* [DATASET RECORDS]

════════════════

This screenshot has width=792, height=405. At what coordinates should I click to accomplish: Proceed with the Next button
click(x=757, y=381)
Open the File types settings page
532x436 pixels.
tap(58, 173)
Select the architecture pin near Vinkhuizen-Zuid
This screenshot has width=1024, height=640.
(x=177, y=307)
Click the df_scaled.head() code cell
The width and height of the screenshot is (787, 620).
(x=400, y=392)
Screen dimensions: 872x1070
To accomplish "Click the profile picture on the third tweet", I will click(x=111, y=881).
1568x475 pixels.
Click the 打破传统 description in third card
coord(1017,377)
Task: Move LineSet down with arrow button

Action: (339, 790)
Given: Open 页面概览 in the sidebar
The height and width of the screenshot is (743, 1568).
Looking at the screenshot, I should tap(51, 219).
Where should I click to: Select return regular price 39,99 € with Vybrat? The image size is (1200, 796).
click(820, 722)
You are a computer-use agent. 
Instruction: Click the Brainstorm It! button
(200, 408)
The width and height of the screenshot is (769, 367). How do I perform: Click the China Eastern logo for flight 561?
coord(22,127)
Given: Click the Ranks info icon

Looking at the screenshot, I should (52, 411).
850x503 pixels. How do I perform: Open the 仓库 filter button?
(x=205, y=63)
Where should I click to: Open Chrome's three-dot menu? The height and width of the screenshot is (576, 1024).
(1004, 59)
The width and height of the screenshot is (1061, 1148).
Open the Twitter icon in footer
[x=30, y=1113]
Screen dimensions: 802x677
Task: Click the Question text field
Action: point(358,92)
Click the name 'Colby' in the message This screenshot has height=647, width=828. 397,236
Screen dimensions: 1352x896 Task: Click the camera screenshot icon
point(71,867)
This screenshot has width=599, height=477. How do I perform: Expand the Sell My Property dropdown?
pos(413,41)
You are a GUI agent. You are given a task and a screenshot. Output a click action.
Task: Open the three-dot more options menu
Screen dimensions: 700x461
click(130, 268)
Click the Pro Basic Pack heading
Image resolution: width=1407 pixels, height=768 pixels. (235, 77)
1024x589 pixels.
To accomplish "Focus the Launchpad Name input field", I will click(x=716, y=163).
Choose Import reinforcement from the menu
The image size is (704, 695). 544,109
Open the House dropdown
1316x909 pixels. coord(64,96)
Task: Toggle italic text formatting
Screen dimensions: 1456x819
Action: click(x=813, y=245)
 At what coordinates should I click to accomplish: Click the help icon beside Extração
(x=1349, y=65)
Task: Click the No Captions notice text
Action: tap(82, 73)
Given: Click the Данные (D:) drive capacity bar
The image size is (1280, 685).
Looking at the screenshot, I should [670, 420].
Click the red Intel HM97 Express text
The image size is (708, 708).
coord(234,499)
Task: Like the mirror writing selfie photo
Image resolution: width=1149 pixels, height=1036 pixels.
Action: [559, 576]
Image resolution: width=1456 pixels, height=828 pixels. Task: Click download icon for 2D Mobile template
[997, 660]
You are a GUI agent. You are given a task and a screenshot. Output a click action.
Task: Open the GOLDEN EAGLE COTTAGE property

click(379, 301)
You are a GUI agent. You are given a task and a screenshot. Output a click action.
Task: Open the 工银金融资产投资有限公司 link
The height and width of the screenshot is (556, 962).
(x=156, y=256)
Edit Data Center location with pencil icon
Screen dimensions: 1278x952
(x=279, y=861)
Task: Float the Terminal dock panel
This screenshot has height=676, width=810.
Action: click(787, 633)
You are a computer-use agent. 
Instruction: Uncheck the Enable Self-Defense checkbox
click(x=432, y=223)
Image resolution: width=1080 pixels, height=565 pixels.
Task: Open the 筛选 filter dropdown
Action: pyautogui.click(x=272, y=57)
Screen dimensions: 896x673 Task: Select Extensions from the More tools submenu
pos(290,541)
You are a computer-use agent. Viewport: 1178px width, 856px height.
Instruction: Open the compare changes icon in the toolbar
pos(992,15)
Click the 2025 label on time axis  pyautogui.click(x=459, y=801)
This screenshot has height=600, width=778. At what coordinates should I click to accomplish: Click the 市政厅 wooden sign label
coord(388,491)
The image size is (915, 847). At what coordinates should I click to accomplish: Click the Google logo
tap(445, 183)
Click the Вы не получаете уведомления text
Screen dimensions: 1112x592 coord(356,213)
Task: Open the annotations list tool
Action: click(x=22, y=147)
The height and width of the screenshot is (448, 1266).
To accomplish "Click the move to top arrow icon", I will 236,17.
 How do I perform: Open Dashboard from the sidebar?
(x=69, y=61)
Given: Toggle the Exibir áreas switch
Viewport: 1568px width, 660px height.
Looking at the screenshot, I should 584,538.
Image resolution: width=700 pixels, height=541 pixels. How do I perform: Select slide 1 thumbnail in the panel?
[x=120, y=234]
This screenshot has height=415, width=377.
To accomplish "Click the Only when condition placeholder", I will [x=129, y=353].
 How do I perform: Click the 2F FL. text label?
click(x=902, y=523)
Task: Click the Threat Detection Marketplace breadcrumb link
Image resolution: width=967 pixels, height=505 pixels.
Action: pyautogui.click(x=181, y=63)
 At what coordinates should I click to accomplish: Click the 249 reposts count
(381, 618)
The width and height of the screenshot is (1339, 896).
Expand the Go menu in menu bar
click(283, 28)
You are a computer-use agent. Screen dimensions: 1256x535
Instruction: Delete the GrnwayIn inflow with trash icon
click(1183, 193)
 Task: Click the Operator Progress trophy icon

════════════════

* [EXERCISE DIRECTIONS]
All records must be repeated exactly, with none skipped.

* [REPLY]
This screenshot has width=792, height=405. At what coordinates should I click to accomplish: Proceed with the Next button
click(x=757, y=381)
Open the File types settings page
532x436 pixels.
tap(58, 173)
Select the architecture pin near Vinkhuizen-Zuid
This screenshot has width=1024, height=640.
(x=177, y=307)
Click the df_scaled.head() code cell
The width and height of the screenshot is (787, 620).
(x=400, y=392)
Screen dimensions: 872x1070
To accomplish "Click the profile picture on the third tweet", I will click(x=111, y=881).
1568x475 pixels.
Click the 打破传统 description in third card
coord(1017,377)
Task: Move LineSet down with arrow button

Action: (339, 790)
Given: Open 页面概览 in the sidebar
The height and width of the screenshot is (743, 1568).
Looking at the screenshot, I should tap(51, 219).
Where should I click to: Select return regular price 39,99 € with Vybrat? The image size is (1200, 796).
click(820, 722)
You are a computer-use agent. 
Instruction: Click the Brainstorm It! button
(200, 408)
The width and height of the screenshot is (769, 367). How do I perform: Click the China Eastern logo for flight 561?
coord(22,127)
Given: Click the Ranks info icon

Looking at the screenshot, I should (52, 411).
850x503 pixels. How do I perform: Open the 仓库 filter button?
(x=205, y=63)
Where should I click to: Open Chrome's three-dot menu? The height and width of the screenshot is (576, 1024).
(1004, 59)
The width and height of the screenshot is (1061, 1148).
Open the Twitter icon in footer
[x=30, y=1113]
Screen dimensions: 802x677
Task: Click the Question text field
Action: point(358,92)
Click the name 'Colby' in the message This screenshot has height=647, width=828. 397,236
Screen dimensions: 1352x896 Task: Click the camera screenshot icon
point(71,867)
This screenshot has width=599, height=477. How do I perform: Expand the Sell My Property dropdown?
pos(413,41)
You are a GUI agent. You are given a task and a screenshot. Output a click action.
Task: Open the three-dot more options menu
Screen dimensions: 700x461
click(130, 268)
Click the Pro Basic Pack heading
Image resolution: width=1407 pixels, height=768 pixels. (235, 77)
1024x589 pixels.
To accomplish "Focus the Launchpad Name input field", I will click(x=716, y=163).
Choose Import reinforcement from the menu
The image size is (704, 695). 544,109
Open the House dropdown
1316x909 pixels. coord(64,96)
Task: Toggle italic text formatting
Screen dimensions: 1456x819
Action: click(x=813, y=245)
 At what coordinates should I click to accomplish: Click the help icon beside Extração
(x=1349, y=65)
Task: Click the No Captions notice text
Action: tap(82, 73)
Given: Click the Данные (D:) drive capacity bar
The image size is (1280, 685).
Looking at the screenshot, I should [670, 420].
Click the red Intel HM97 Express text
The image size is (708, 708).
coord(234,499)
Task: Like the mirror writing selfie photo
Image resolution: width=1149 pixels, height=1036 pixels.
Action: [559, 576]
Image resolution: width=1456 pixels, height=828 pixels. Task: Click download icon for 2D Mobile template
[997, 660]
You are a GUI agent. You are given a task and a screenshot. Output a click action.
Task: Open the GOLDEN EAGLE COTTAGE property

click(379, 301)
You are a GUI agent. You are given a task and a screenshot. Output a click action.
Task: Open the 工银金融资产投资有限公司 link
The height and width of the screenshot is (556, 962).
(x=156, y=256)
Edit Data Center location with pencil icon
Screen dimensions: 1278x952
(x=279, y=861)
Task: Float the Terminal dock panel
This screenshot has height=676, width=810.
Action: click(787, 633)
You are a computer-use agent. 
Instruction: Uncheck the Enable Self-Defense checkbox
click(x=432, y=223)
Image resolution: width=1080 pixels, height=565 pixels.
Task: Open the 筛选 filter dropdown
Action: pyautogui.click(x=272, y=57)
Screen dimensions: 896x673 Task: Select Extensions from the More tools submenu
pos(290,541)
You are a computer-use agent. Viewport: 1178px width, 856px height.
Instruction: Open the compare changes icon in the toolbar
pos(992,15)
Click the 2025 label on time axis  pyautogui.click(x=459, y=801)
This screenshot has height=600, width=778. At what coordinates should I click to accomplish: Click the 市政厅 wooden sign label
coord(388,491)
The image size is (915, 847). At what coordinates should I click to accomplish: Click the Google logo
tap(445, 183)
Click the Вы не получаете уведомления text
Screen dimensions: 1112x592 coord(356,213)
Task: Open the annotations list tool
Action: click(x=22, y=147)
The height and width of the screenshot is (448, 1266).
To accomplish "Click the move to top arrow icon", I will 236,17.
 How do I perform: Open Dashboard from the sidebar?
(x=69, y=61)
Given: Toggle the Exibir áreas switch
Viewport: 1568px width, 660px height.
Looking at the screenshot, I should 584,538.
Image resolution: width=700 pixels, height=541 pixels. How do I perform: Select slide 1 thumbnail in the panel?
[x=120, y=234]
This screenshot has height=415, width=377.
To accomplish "Click the Only when condition placeholder", I will [x=129, y=353].
 How do I perform: Click the 2F FL. text label?
click(x=902, y=523)
Task: Click the Threat Detection Marketplace breadcrumb link
Image resolution: width=967 pixels, height=505 pixels.
Action: pyautogui.click(x=181, y=63)
 At what coordinates should I click to accomplish: Click the 249 reposts count
(381, 618)
The width and height of the screenshot is (1339, 896).
Expand the Go menu in menu bar
click(283, 28)
You are a computer-use agent. Screen dimensions: 1256x535
Instruction: Delete the GrnwayIn inflow with trash icon
click(1183, 193)
 Task: Click the Operator Progress trophy icon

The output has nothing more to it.